5 Ways You Can Spot a Liar

You're being lied to, all the time. Some 60 percent of adults can't hold a 10-minute conversation without lying at least once, a 2002 study found. Fortunately, scientists have devised ways to identify deception — which won't change the fact that you're being lied to, but it could help you spot the lies before it's too late.

Here are five ways to know if someone is lying to you.

1. It's what you don't hear that gives away a liar.

A person who is lying is more likely to pause for extended periods of time as he or she invents a story before your eyes. Liars also tend to distance themselves from the lie, meaning that you'll hear the words "I," "me," and "my" less frequently than you'll hear "he/she" "him/her," and so on, Time reported.

2. Liars clear their throats and swallow frequently.

Lying is hard work. It's also the kind of work that makes people nervous. So it's not a surprise to discover that liars sweat during the process of deception. Of course, you may not be able to determine if a person is sweating more than usual. But you can listen for throat-clearing and swallowing. When a liar's body sweats more, that water is being redirected from other parts of the body, including the throat, resulting in clearing, and swallowing, Psychology Today reported.

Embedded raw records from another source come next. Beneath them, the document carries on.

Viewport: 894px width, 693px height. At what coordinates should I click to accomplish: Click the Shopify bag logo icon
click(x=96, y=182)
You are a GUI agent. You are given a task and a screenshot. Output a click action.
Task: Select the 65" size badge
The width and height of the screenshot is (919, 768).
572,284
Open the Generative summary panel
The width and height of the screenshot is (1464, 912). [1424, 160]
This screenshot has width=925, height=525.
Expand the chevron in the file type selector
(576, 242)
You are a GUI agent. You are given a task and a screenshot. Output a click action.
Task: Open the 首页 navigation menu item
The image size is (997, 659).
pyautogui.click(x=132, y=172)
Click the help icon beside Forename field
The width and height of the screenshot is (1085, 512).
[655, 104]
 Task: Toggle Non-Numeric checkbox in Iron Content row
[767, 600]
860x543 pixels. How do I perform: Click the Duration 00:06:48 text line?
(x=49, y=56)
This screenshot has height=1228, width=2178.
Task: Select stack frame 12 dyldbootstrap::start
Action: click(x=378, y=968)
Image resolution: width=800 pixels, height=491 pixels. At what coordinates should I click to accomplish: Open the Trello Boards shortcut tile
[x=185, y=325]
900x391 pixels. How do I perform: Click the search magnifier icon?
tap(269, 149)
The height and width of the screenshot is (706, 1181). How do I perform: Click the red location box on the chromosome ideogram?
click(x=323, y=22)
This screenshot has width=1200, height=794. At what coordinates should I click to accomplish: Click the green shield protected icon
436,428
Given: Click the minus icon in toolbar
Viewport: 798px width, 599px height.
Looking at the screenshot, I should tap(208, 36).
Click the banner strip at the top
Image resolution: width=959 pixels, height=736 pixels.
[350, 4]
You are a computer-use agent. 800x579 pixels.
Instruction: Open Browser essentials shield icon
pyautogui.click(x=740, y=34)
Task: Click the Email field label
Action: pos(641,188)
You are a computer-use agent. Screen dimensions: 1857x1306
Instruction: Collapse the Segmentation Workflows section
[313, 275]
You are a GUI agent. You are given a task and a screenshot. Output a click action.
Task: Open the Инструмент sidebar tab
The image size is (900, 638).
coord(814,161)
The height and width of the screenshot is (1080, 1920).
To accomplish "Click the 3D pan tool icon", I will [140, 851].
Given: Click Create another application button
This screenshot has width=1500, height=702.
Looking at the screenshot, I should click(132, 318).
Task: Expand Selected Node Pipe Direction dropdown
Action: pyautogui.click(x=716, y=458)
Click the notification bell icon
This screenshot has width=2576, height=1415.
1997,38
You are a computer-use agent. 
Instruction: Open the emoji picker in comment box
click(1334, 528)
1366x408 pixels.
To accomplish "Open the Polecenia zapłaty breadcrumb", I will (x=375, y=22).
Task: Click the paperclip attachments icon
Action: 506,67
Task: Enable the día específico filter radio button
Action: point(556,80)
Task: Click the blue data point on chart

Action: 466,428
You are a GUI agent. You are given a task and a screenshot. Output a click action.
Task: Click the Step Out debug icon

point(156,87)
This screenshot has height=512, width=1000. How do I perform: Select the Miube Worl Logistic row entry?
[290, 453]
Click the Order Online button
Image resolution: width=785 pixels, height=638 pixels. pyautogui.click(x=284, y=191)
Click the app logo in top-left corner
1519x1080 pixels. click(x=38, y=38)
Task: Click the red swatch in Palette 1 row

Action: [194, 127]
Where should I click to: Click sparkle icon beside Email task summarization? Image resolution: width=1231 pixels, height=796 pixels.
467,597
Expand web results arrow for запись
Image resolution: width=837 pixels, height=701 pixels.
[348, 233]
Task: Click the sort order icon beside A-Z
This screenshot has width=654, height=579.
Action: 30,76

3. Listen for how they say "no."

The way a person says "no" can be a dead giveaway about their truthfulness, a 23-year FBI veteran told Inc. If a person says "no" and immediately looks away, closes her eyes, hesitates before she says "no," says no "in a singsong manner," or really holds the "no" for a long time — "Oh, nooooooo, of course not!" — then you might have a liar on your hands.

4. Even experienced liars can be tripped up.

If you really want to nail a liar, have them tell their story backward. It's one of the most effective strategies to root out liars and is known as the "cognitive interview." It's probably best suited for a formal interrogation setting, but if you can incorporate it subtly in a more informal setting, more power to you. UCLA psychologist Ronald Fisher developed the technique, which "increases the cognitive load to push [liars] over the edge," a 2011 study found.

5. Check how often a person is blinking.

If you've ever heard that people who lie won't look you in the eye ... well, so have liars. So don't use that to judge whether or not a person is being truthful. Rather, look for the frequency of a person's blinking. People blink less when they're being asked a question and lying in their response, but they blink at a rapid rate after the lie has been delivered, a 2008 study in the Journal of Non-verbal Behaviour found.